Словно опять гибнут собратья под предательскими стрелами Тэлери.

Словно на занятый Нолдор Альквалондэ надвигается удушающая пелена гари…

«Снова бежать по лезвию бритвы, — прошептал Финдекано, слыша в сердце музыку пламени. Как он мечтал об этом огне, пылающем в глазах двоюродных братьев, сыновей Феанаро… — Словно загнанный зверь,

Не считая потерь,

И вновь рисковать собой!

Что же лучше? Лежать тенью забытой?

На горячем песке от страстей вдалеке,

Где царит тишина и вечный покой?!»

— Я не приносил Клятвы Феанаро, — обернувшись к собратьям, с жаром произнёс Финдекано, — но я пойду до конца. Пойду в бой с врагом! И ничто! И никто! Даже эта проклятая метель не остановит меня!

Старший сын Нолофинвэ, слушая вой урагана и своё сердце, вспоминая бой в Альквалондэ и все последующие кровопролития, гордо вскинул голову.

— Я пойду на мост. И, если ветер не снёс наши обозы в море, от голода никто не умрёт.

Резко развернувшись, Финдекано схватил снаряжение и, смеясь в лицо гибельной вьюге, полез по ледяной скале вниз.

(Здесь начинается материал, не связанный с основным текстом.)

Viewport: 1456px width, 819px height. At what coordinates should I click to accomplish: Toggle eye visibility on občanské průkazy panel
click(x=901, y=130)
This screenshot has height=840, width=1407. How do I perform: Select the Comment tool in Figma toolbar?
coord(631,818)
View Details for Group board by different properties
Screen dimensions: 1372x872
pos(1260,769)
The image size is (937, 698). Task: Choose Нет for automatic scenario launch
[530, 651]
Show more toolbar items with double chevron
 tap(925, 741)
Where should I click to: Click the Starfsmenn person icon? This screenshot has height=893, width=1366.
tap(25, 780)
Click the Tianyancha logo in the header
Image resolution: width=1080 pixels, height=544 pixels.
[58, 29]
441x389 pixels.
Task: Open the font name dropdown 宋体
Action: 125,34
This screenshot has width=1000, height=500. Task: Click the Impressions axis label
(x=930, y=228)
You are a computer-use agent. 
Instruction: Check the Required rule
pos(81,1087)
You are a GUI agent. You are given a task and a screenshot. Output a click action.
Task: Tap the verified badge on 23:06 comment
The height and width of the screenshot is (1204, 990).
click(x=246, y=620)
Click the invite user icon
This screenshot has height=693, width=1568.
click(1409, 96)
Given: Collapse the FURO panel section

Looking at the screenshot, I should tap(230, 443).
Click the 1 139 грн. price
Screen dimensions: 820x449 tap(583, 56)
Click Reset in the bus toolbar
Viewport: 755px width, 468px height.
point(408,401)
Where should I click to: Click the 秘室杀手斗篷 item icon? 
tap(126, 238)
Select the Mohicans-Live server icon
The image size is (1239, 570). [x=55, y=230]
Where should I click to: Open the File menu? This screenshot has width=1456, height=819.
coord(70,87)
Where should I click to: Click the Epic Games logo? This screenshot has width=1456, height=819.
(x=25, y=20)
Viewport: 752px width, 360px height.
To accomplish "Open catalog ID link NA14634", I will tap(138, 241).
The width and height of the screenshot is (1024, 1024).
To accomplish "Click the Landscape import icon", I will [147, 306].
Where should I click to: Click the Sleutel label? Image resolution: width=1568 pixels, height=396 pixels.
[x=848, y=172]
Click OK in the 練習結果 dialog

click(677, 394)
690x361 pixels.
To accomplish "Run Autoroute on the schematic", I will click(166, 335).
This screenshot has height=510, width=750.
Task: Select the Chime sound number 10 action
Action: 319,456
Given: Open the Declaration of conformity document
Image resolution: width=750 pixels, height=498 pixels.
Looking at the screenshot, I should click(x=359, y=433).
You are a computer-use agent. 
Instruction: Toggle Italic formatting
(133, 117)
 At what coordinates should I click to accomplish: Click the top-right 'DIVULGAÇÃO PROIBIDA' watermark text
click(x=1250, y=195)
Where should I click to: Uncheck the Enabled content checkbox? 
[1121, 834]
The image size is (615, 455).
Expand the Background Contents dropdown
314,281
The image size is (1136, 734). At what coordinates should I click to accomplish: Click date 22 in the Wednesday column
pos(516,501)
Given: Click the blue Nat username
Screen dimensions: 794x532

«Пусть пророчит мне ветер северный беду, — шёпотом произносил Нолдо слова, рождающиеся в душе, — я пройду и через это, но себе не изменю.

Ветер, бей сильней, раздувай огонь в крови!

Дух мятежный, непокорный, дай мне знать, что впереди!

Чтобы жить вопреки!

Здесь есть честная боль, там фальшивая радость,

Зло под маской добра не приемлет душа,

Хоть разум готов принять.

Мне судьбою дано подниматься и падать,

И я знаю теперь:

Одиночества плен лучше праведной лжи нового дня.

Обернулся тьмой свет. И пусть сыграна пьеса,

Слава крадёт каждый мой шаг, в невинной крови броня.

Правда иль нет? До конца не известно,

Но я знаю одно: никому не дано дрессированным псом сделать меня!

Пусть пророчит мне ветер северный беду,

Я пройду и через это, но себе не изменю.

Ветер, бей сильней, раздувай огонь в крови!

Дух мятежный, непокорный, дай мне знать, что впереди!

Чтобы жить вопреки!»

Впиваясь металлом в лёд, Финдекано увидел, что ступил на мост не один: все, кто были с ним в пещере, презрев угрозы метели, бросили вызов Хэлкараксэ и пошли за своим лидером.

— Пусть пророчит нам, — вторили Финдекано эльфы, перекрикивая ураган, — ветер северный беду,

Мы пройдём и через это! Я себе не изменю.

Ветер, бей сильней, раздувай огонь в крови!

Дух мятежный, непокорный, дай нам знать, что впереди!

Чтобы жить вопреки!

***

Надёжно привязав себя друг к другу, Нолдор, не видя впереди ничего, кроме белой, несущейся с чудовищной скоростью пелены, цепляясь крюками за льдины, намертво смёрзшиеся на всё усиливающемся морозе, поползли по мосту, на ощупь проверяя пространство вокруг себя.

Чувство, что смерть смотрит в глаза сквозь летящий снег, и возможность хохотать ей в лицо, согревало лучше самого крепкого вина, Финдекано продвигался вперёд первым и почему-то был абсолютно уверен, что поступает правильно. Ветер чудовищной мощи мгновенно наметал гигантские сугробы, засыпая Нолдор полностью в один миг, и, чтобы вбивать крюки в льдины, приходилось расчищать рукой место для удара. Уставшие, но счастливые своей неравной борьбой эльфы начали натыкаться на примёрзшие к мосту вещи, но понять, что это, не представлялось возможным. Добравшись до перевёрнутых саней и спрятавшись за ними, Нолдор, смеясь и пытаясь отдышаться, пожали руки.